[[ Input material, beginning ]]

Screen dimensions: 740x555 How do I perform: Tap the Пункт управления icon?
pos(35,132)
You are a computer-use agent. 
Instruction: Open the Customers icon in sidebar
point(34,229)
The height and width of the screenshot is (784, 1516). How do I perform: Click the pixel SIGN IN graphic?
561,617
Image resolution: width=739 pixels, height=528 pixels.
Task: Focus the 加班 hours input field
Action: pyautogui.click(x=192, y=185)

[[ Input material, end ]]
[[ Input material, beginning ]]

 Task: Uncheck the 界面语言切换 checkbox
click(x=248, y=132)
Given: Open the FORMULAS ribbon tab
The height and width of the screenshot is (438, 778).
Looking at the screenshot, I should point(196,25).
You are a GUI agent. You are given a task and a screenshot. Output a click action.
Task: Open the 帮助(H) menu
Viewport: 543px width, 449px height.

[[ Input material, end ]]
[[ Input material, beginning ]]

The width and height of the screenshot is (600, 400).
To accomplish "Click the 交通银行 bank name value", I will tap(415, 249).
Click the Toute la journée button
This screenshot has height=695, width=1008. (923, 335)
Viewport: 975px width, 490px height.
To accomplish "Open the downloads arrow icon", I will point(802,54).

[[ Input material, end ]]

**Work to complete:**
Count every line of the material that holds the string "will", then give the total alone.

**Solution for this problem:**
2